In some centers, it is psychiatrists who see patients or parents on the cancer floor. Psychiatrists are physicians whose specialty is working on people’s emotional problems. They can also prescribe medication. Talking with a psychiatrist doesn’t mean you will have medications prescribed. The psychiatrist may or may not recommend medication for you or your child, and you can discuss your thoughts, feelings and questions about medication with the psychiatrist.
Many hospitals and clinics offer groups for parents to talk with other parents about the stresses and strains related to their child’s treatment for cancer. Even if you are not typically a “group person,” it might be worth attending at least one meeting to see if talking with other parents – or even just listening to them talk – is helpful. You may think differently about groups at this time as this is an unusual circumstance. If you have not been told about a group for parents, ask the social worker. Sometimes, if there is not a formal group, you can arrange an informal group in the playroom, or the cafeteria.

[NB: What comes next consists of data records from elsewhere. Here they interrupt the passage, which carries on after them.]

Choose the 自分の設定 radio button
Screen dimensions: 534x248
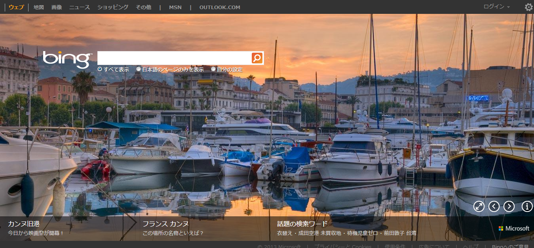tap(213, 69)
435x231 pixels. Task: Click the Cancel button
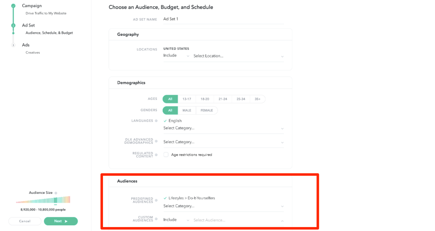tap(25, 221)
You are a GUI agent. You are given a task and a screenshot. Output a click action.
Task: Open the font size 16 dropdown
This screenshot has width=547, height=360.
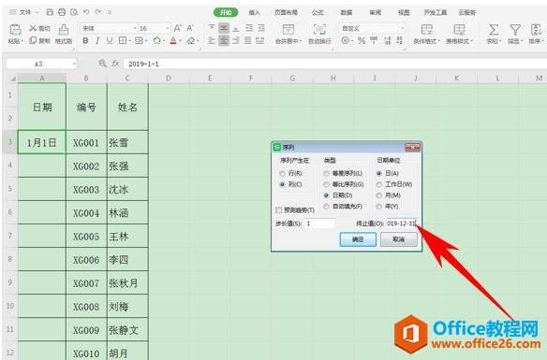168,28
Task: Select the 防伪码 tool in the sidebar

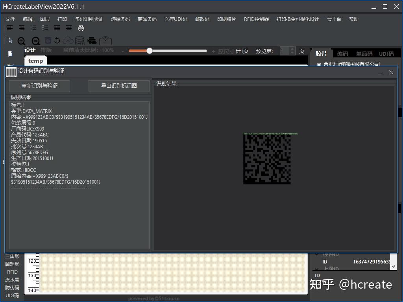Action: (12, 287)
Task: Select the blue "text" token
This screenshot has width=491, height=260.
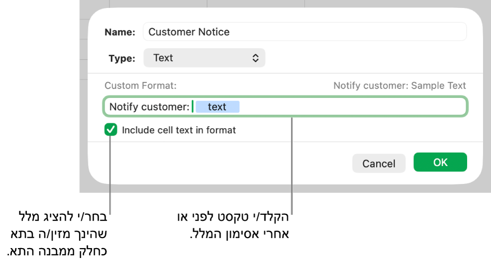Action: pos(217,107)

Some parents are fearful of involving mental health staff because they fear that it will be costly. Typically, this is not a problem. How the mental health services are covered varies from hospital to hospital and you can find out about this from the mental health professionals themselves or from your child’s social worker. Sometimes the cost is built into the day costs in the hospital or clinic. Sometimes it is billed to and covered by your insurance. Recent improvements to Federal laws about insurance coverage for mental health say mental health services should be covered in parity with physical health services, so check with your insurance company if you have questions about your coverage. If you are concerned about costs, talk to your social worker and to help you figure out how to get you and your family the emotional care you need during this difficult time.
Parents often feel that the only people who can truly understand their feelings are parents of other children who have faced similar circumstances. It can be very helpful to talk to parents of other children, especially parents whose child has a similar diagnosis and is the same age as your own child. The hospital social worker may be able to put you in touch with such parents who are willing to share their own experiences.

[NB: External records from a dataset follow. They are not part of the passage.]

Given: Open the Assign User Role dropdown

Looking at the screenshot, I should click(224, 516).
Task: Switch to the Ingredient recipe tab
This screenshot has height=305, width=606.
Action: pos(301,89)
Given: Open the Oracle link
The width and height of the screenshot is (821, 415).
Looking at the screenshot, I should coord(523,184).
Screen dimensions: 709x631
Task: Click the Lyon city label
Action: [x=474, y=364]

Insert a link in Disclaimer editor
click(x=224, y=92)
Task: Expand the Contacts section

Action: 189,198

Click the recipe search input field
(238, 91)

If you have a religious affiliation or belief system, you may find it helpful to talk to your priest, minister, rabbi, imam, or other religious leader. If you are far from your home community, the hospital can put you in touch with a local spiritual leader of your faith who can support you. There also may be a chapel in or near the hospital that offers a place to pray and find peace. Most hospitals have a chaplain on duty. The chaplain is typically not affiliated with any particular religion and is available to visit families in the hospital. If you would rather not have any person of faith visit your child’s room, tell the nurses your preference.

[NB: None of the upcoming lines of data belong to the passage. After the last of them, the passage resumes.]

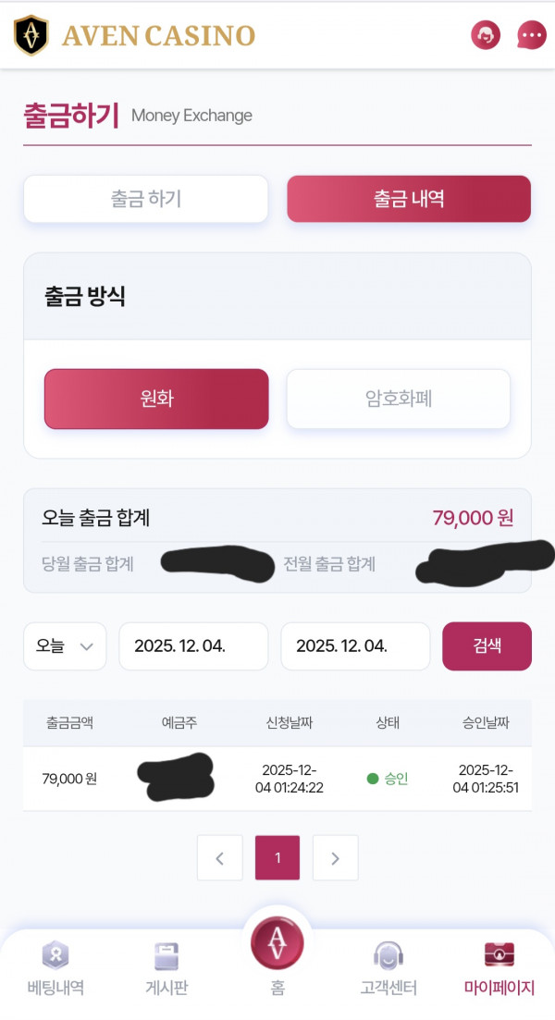Open customer support chat bubble icon
This screenshot has height=1020, width=555.
485,35

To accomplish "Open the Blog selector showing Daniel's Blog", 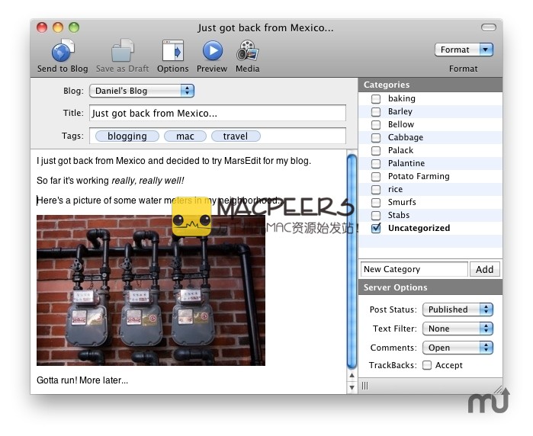I will pos(142,91).
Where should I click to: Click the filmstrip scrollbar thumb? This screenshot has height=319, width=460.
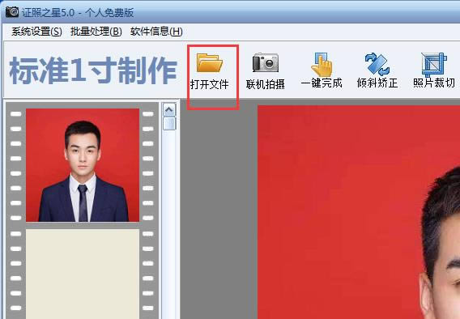169,123
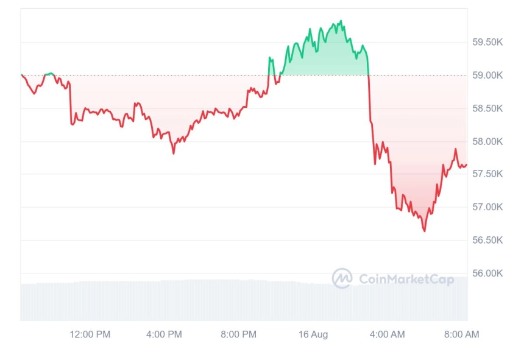Select the 57.50K price axis label
Image resolution: width=524 pixels, height=349 pixels.
pyautogui.click(x=487, y=174)
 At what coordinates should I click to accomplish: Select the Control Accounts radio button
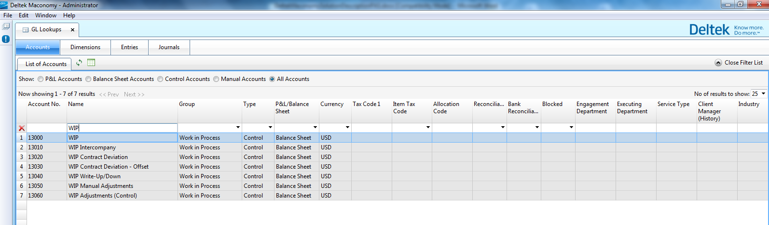(160, 79)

Doctors and nurses can, of course, help you to understand your child’s disease and treatments and their current health status – how they are doing today. They can also help answer questions you may have about how children with your child’s disease function when they grow up. You can, if you wish, also ask your doctor or nurse questions about who can help you with the emotions your child is showing or that you are feeling. They can help direct you and tell you what parts of what you are observing in your child are typical for the medications they are on or for their phase of treatment.